[Data entries]:

=== Section Start ===

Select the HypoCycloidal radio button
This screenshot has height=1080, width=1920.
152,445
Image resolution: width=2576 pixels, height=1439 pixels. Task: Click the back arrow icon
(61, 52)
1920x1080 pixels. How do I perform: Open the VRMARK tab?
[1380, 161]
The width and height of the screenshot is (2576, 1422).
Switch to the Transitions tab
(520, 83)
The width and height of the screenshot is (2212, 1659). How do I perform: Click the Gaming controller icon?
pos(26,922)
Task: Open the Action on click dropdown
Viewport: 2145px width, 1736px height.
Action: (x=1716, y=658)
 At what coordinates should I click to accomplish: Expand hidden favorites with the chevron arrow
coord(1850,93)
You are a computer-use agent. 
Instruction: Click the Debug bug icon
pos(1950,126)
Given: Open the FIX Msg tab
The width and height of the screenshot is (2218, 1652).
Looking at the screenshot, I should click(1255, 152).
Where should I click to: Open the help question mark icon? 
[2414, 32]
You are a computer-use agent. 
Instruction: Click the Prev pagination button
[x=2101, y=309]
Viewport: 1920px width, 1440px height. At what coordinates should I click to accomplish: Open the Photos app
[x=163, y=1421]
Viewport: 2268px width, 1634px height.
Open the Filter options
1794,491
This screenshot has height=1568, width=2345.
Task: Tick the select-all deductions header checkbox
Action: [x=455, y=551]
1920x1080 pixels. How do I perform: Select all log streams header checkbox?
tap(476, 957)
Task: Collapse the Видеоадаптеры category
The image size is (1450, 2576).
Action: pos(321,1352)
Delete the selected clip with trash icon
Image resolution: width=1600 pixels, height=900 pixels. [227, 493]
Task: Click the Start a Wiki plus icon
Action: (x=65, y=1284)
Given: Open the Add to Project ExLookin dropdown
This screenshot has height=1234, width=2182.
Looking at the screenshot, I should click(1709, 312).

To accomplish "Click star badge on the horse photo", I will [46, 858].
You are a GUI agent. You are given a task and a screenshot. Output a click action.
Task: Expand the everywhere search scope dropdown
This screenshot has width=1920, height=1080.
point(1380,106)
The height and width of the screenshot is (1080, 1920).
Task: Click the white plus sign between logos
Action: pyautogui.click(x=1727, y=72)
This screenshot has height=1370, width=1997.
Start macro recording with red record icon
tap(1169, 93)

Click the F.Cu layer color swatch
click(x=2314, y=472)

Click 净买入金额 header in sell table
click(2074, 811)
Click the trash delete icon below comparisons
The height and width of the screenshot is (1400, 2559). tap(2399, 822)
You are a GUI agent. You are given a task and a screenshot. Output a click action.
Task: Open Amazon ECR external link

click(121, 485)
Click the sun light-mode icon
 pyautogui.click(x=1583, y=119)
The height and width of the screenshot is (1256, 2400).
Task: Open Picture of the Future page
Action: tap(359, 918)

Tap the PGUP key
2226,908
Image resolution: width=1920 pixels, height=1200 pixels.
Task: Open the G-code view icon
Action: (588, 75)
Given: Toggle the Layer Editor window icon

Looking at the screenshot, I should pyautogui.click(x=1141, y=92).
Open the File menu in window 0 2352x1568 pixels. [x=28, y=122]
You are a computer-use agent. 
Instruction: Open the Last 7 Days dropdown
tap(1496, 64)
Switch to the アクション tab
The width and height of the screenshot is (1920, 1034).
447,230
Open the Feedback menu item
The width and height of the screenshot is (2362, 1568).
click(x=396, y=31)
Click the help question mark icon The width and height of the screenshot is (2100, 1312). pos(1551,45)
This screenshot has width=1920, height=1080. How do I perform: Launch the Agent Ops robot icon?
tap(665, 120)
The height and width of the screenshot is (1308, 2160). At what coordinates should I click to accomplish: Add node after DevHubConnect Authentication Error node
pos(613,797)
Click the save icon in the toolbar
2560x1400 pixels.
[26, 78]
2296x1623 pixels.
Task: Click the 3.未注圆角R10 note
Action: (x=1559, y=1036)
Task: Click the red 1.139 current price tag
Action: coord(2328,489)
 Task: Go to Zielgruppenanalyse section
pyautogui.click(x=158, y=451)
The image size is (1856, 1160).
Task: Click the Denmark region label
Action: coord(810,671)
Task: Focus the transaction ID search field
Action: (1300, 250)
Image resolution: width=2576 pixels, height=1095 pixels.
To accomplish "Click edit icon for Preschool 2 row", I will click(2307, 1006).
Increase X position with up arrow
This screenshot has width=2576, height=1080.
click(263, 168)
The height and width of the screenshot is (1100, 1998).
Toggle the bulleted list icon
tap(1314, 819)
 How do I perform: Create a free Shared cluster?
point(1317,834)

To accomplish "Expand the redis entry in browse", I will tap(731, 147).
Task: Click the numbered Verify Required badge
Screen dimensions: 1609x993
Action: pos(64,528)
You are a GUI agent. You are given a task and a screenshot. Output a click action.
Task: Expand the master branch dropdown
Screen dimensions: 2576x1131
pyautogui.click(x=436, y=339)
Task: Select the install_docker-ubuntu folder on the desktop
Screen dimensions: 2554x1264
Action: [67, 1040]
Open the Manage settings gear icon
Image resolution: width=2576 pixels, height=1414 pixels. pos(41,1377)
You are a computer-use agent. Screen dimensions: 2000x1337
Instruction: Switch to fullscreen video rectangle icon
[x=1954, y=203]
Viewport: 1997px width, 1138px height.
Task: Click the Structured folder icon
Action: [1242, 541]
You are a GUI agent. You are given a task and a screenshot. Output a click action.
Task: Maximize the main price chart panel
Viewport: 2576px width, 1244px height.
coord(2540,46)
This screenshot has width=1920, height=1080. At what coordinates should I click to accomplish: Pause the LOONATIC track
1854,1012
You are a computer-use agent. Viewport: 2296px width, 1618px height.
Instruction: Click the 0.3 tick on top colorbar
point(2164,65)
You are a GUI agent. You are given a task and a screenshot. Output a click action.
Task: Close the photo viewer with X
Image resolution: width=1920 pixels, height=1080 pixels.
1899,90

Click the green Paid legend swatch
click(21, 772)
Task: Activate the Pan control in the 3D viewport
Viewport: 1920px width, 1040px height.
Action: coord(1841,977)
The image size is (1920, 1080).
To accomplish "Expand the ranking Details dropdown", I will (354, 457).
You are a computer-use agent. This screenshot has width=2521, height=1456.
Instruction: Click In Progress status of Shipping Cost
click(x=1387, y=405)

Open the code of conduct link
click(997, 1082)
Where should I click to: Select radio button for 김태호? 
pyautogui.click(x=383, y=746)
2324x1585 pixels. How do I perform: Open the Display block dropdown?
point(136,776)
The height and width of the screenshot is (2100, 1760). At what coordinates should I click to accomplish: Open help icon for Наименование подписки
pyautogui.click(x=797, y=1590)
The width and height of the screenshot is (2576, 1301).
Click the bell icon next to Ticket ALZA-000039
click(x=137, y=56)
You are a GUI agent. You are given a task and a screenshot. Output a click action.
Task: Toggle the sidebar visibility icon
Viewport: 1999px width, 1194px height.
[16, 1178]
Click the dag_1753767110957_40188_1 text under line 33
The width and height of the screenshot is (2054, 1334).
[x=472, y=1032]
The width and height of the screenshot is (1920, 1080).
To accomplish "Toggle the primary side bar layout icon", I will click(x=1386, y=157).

=== Section End ===

[Exercise]:
Scan the records for the word "badge" and copy every line where it is found.

[Task response]:
To accomplish "Click star badge on the horse photo", I will [46, 858].
Task: Click the numbered Verify Required badge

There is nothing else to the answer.